From: Peter Fisher [mailto:peterfisher@verizon.net]
To: letters@nytimes.com
Cc: FAIR Foundation
Subject: A Real Problem

To the Editor of the NY Times: 

Your editorial A Real Problem, Here (April, 20) about flagging support for HIV prevention efforts in the U.S. implies that more funding and political support is the answer. 

Is the Times aware there is another worldwide epidemic, the hepatitis C virus (HCV), that, thanks to advances in HIV/AIDS treatment, may now kill as many Americans as AIDS? HCV mortality rates can only be estimated because, unlike HIV, there is no funding for adequate surveillance.  

Like HIV, HCV is largely preventable. At least four million Americans have HCV and most are undiagnosed. It is the leading cause of liver transplants and cancer. The CDC budgeted $17.5 million HCV last year. It spent $691 million on HIV - with diminishing returns on it's investment. 

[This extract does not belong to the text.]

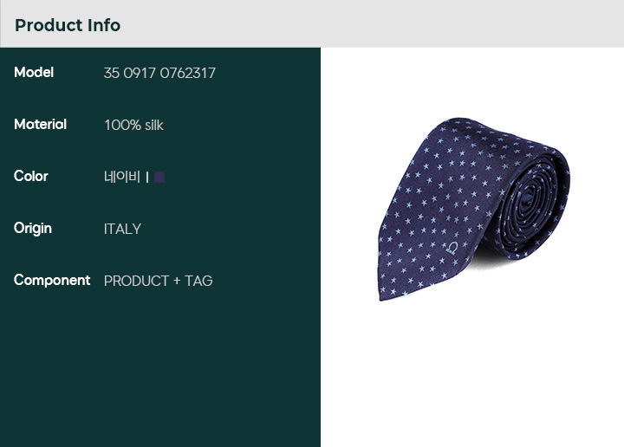Click the Model label
Viewport: 624px width, 447px height.
click(34, 73)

The NIH now spends $2.9 billion on HIV/AIDS, but only $93 million a year on HCV, and as much as 20% of that is actually spent for research like Factors for HIV-1 Infection Among Young Thai Men, HCV/HIV co-infection (which would be more fairly funded through the HIV budget..), and substance abuse, according to data I, and other HCV patient advocates, recently uncovered. The NIH has not yet responded to my requests for answers on why this research is being funded as HCV. Perhaps the Times can get a response from them. 

If the Times is serious about supporting forward-thinking responses to infectious disease, and not just HIV/AIDS, it might want to look into the politicization of infectious disease, and how misguided funding priorities are killing people living with HCV.  

There is a real problem, here. Your editorial and bias in disease coverage only contributes to it.